_INSTRUCTIONS TO FOLLOW_
Extract each line of the records below that contains the word "height".

_RAW DATA_
★ ★ ★ ★ ★

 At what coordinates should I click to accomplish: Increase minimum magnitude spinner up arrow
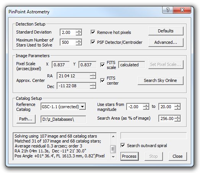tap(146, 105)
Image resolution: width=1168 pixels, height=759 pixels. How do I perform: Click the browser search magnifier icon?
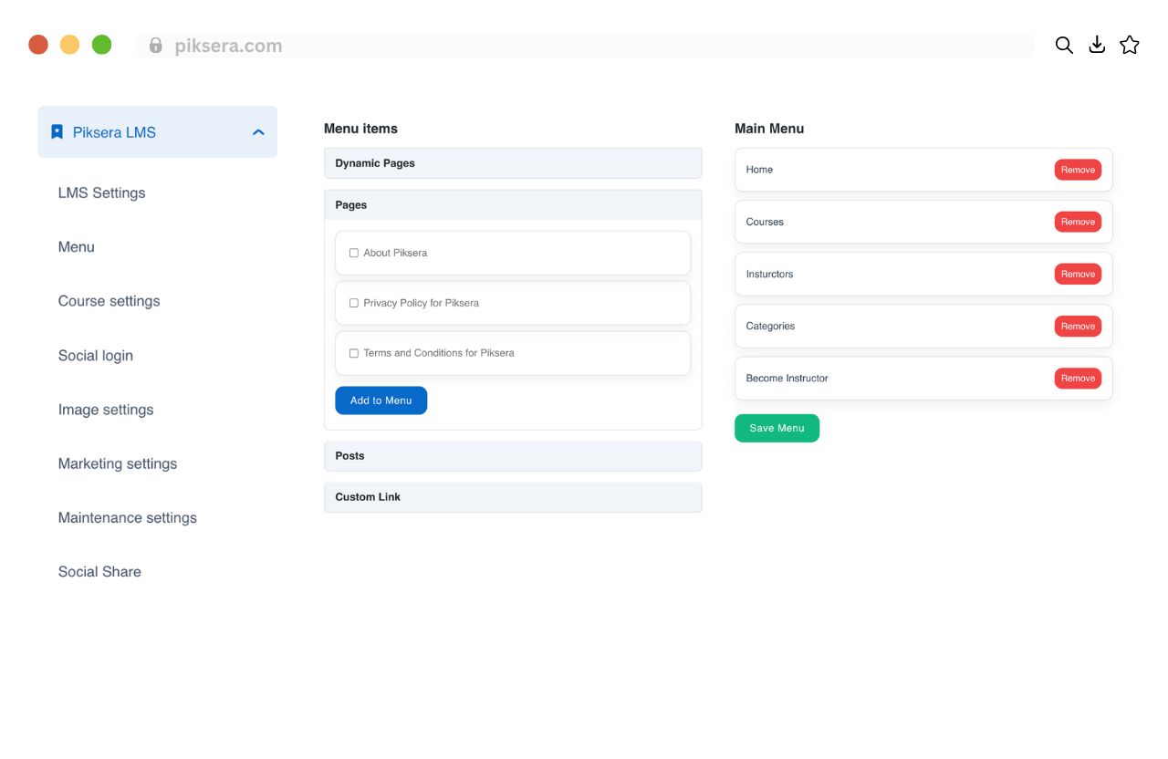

★ ★ ★ ★ ★

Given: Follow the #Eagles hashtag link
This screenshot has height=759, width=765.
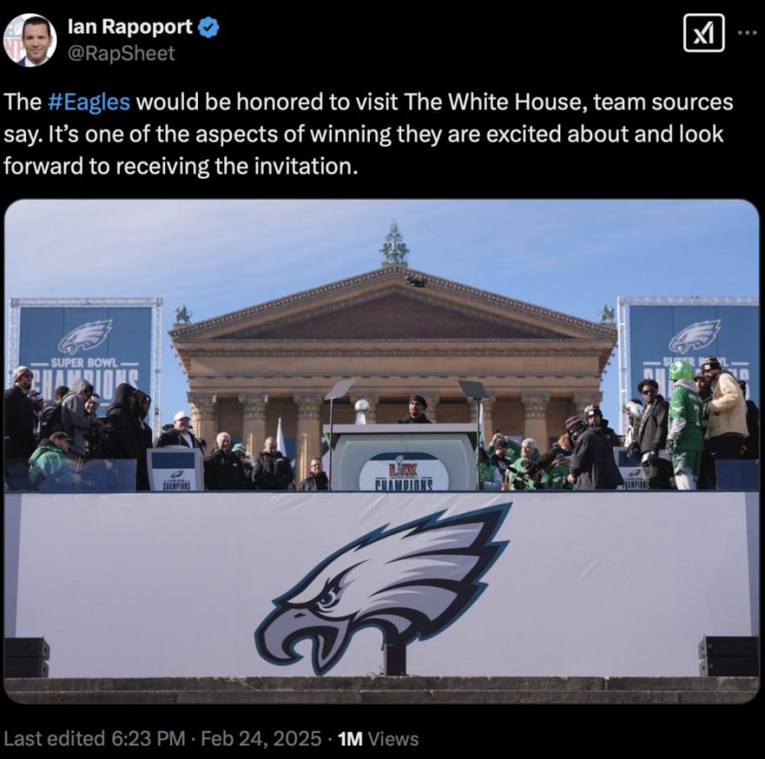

★ ★ ★ ★ ★

_ANSWER AREA_
Image resolution: width=1168 pixels, height=759 pixels. How do I perform: Click the browser search magnifier icon?
This screenshot has height=759, width=765.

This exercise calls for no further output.